Terrible may be too harsh a word, but what it is not is enjoyable. Series 1 of The Grand Tour was okay, it was very much the hosts and producers experimenting with the new budget they had and playing with new ideas whilst trying to keep the show similar to Top Gear as they could legally. It felt a bit disjointed, akin to the BBCs similar struggles with their new Top Gear series, but had some laughs along the way and the same controversy – such as Richard Hammond for some reason deciding that for a man to eat Ice Cream meant he was gay. Yep, he said that.

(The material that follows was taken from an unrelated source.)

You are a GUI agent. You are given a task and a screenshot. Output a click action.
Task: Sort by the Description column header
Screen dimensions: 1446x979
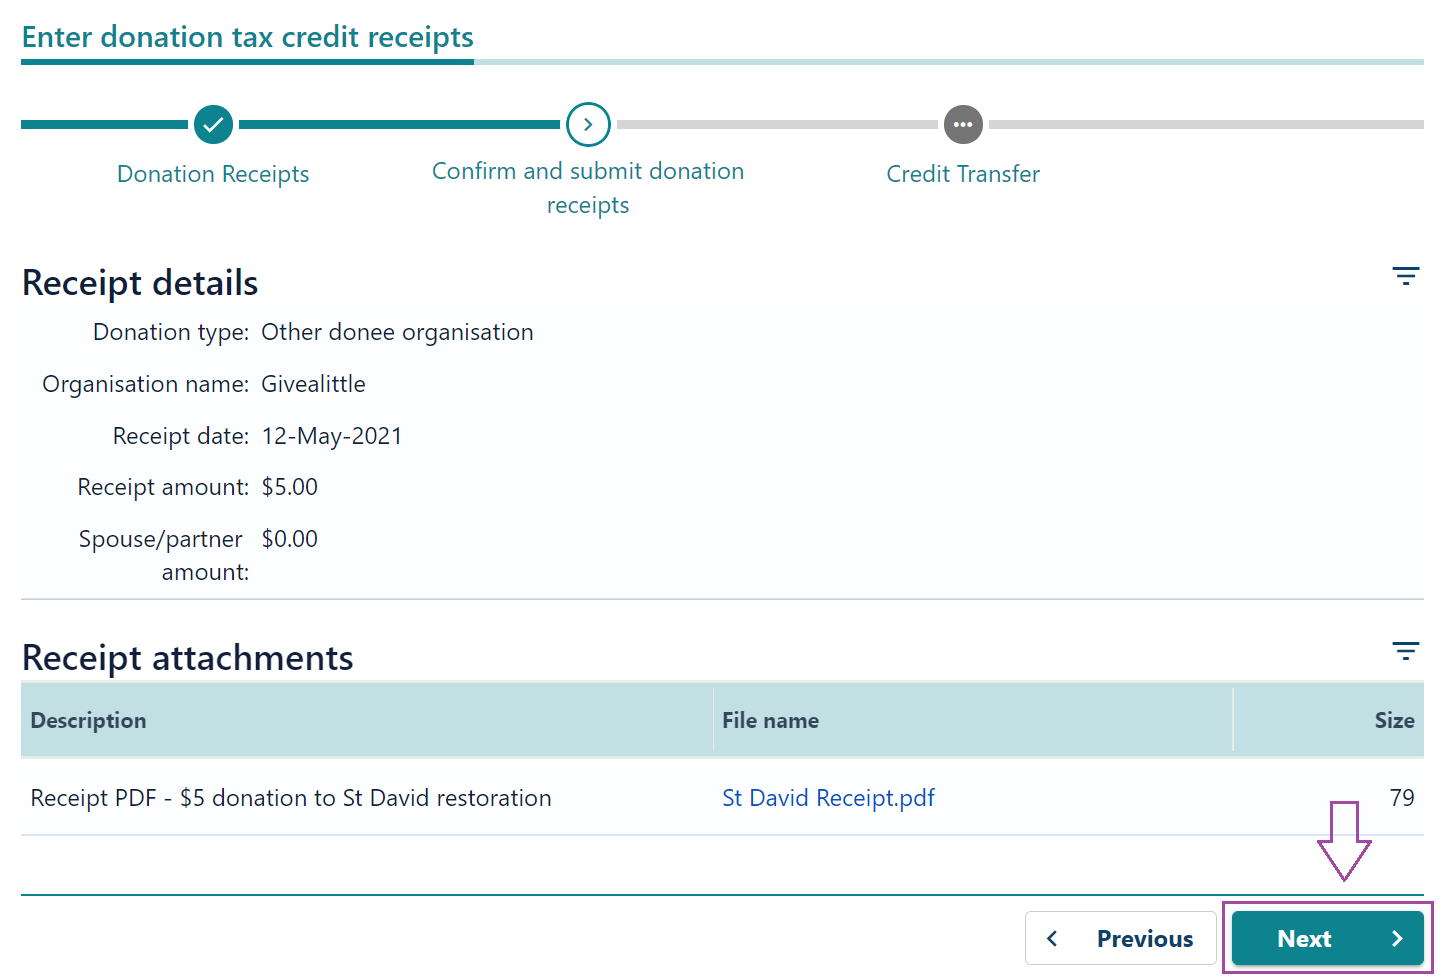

Season 2, with more money to play with, and it should be all clicking together. However, so far it feels fake, like a badly scripted stoner comedy where the 3 main characters are 2 OAPs and their middle-aged nephew, heading on a European tour for a stag-do. Clarkson has made his character louder, more brash, yet while still trying to be the voice of middle England (the past). James May looks ever sadder, the most brilliant of the three as his BBC show The Reassembler showed, but he’s never given chance to show off his wit and charm, and is almost an afterthought a lot of the time, except for when he’s the butt of everyone’s jokes. Richard Hammond is the genuinely offensive one, as I no longer believe that he’s playing a character. His faux-rural sentiments come across as dated, and as hard as he tries to be pretended to be modern, he will no doubt come out with some horrendous phrase mocking someone. He also is becoming more famous for his crashes than his charm, which is suddenly lacking.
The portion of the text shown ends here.